Points to whoever can tell me what's wrong with this install.






(200 amp 277/480 sub panel with main breaker, neutral sensing CT for ground fault protection for equipment.)


----------



## Pete m. (Nov 19, 2011)

No incoming neutral?

Pete


----------



## robmac85 (Nov 20, 2013)

Pete m. said:


> Neutral is connected to A phase buss? Pete


Nope. But it does looks that way in the pic. That whole assembly on top is the neutral buss.


----------



## Bad Electrician (May 20, 2014)

Neutral is not connected to the load side of the Neutral CT.

The GFPE is seeing any neutral current as fault current assuming that is the feeder neutral I see connected to the neutral bus top left.


----------



## Bad Electrician (May 20, 2014)

I should add where is the line side feeder neutral?


----------



## NacBooster29 (Oct 25, 2010)

Ct is wrapping a lug with no conductors.


----------



## JohnJ65 (May 8, 2008)

Line side feeder neutral is on left side with grey tape marking it. I agree it needs to be landed on the middle buss above the CT.


----------



## markbrady (Jun 2, 2014)

oops someone already said that


----------



## Bad Electrician (May 20, 2014)

Big Dummy just realized that is a Main as well, but my answer is the same.


----------



## wildleg (Apr 12, 2009)

Bad Electrician said:


> Big Dummy just realized that is a Main as well, but my answer is the same.


I couldn't tell whether there's insulators or not on the neutral bus.


----------



## robmac85 (Nov 20, 2013)

Ding ding ding!!! You guys are good! I took off the panel cover to land some new breakers and I was like hmmmm look at the double barrel lug just hanging out there... Ohh wait a second! Lol


----------



## ponyboy (Nov 18, 2012)

So glad we use quality gear


Sent from my iPhone using Tapatalk


----------



## NacBooster29 (Oct 25, 2010)

robmac85 said:


> Nope. But it does looks that way in the pic. That whole assembly on top is the neutral buss.


I should have read this. It looks like those are the phase bussing.

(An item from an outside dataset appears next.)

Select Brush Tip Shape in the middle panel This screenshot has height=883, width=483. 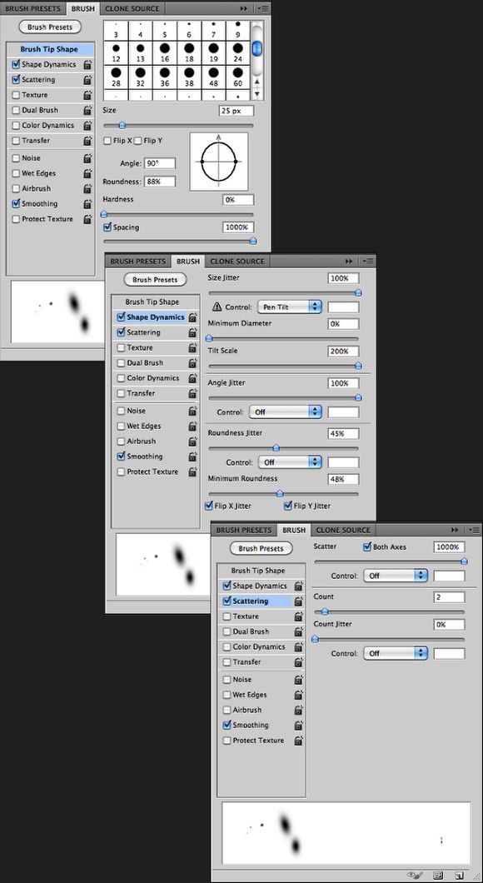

With the Ct on the middle phase. 

That would not sense any current was my first thought..
Oops


----------



## Bad Electrician (May 20, 2014)

The big issue is what is the maximum neutral current and what is the GFPE setting. This needs to be corrected or they face possible so called "nuisance tripping" when in reality it is tripping due to a lack of understanding by the installing electrician.


----------